Records for processing below:
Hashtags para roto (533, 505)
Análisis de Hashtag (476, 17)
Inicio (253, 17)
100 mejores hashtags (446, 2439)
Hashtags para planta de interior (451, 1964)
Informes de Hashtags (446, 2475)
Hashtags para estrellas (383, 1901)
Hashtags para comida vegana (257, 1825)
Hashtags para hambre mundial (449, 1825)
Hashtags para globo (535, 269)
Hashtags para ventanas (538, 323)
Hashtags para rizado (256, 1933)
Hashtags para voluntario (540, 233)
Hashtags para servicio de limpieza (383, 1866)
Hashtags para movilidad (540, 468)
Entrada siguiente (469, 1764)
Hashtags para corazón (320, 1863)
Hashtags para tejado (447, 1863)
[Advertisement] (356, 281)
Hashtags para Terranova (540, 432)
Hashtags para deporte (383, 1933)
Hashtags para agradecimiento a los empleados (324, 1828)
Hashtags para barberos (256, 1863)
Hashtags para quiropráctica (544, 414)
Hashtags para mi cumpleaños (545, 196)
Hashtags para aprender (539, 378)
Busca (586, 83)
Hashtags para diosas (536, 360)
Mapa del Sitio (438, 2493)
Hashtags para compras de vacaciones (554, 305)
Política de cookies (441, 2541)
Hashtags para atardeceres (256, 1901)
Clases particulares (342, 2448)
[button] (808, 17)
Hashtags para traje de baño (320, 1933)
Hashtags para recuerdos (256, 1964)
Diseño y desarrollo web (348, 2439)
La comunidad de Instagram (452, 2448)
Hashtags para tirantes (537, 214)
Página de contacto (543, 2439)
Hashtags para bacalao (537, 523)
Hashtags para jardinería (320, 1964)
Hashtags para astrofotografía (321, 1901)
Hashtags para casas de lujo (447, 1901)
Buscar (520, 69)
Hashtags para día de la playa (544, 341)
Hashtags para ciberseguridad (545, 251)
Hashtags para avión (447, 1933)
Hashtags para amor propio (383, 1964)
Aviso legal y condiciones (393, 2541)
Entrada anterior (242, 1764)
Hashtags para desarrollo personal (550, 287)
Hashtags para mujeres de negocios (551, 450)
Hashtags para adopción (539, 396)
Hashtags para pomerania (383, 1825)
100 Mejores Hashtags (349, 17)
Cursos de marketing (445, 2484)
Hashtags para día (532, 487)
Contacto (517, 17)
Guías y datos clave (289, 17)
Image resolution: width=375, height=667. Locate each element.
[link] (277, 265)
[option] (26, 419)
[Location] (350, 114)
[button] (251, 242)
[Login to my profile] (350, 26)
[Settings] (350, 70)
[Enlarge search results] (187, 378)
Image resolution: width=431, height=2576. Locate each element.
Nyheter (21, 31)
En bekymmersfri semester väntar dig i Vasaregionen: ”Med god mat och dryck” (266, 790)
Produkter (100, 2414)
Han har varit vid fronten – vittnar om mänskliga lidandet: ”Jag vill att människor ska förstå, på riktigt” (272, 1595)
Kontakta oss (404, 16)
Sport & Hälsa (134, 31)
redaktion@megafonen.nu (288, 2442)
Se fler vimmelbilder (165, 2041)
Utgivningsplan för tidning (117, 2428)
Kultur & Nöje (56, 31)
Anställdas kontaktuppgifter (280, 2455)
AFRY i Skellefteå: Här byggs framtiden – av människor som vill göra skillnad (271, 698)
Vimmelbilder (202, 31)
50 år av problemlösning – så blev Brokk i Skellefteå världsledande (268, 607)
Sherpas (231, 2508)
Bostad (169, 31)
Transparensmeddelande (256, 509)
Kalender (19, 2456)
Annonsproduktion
End of Records for processing.
Among the records above, only the lines between the line holding "Hashtags para bacalao (537, 523)" and the line holding "Hashtags para desarrollo personal (550, 287)", inclusive, are to be output, exactly as written.

▶ [Output for this task]:
Hashtags para bacalao (537, 523)
Hashtags para jardinería (320, 1964)
Hashtags para astrofotografía (321, 1901)
Hashtags para casas de lujo (447, 1901)
Buscar (520, 69)
Hashtags para día de la playa (544, 341)
Hashtags para ciberseguridad (545, 251)
Hashtags para avión (447, 1933)
Hashtags para amor propio (383, 1964)
Aviso legal y condiciones (393, 2541)
Entrada anterior (242, 1764)
Hashtags para desarrollo personal (550, 287)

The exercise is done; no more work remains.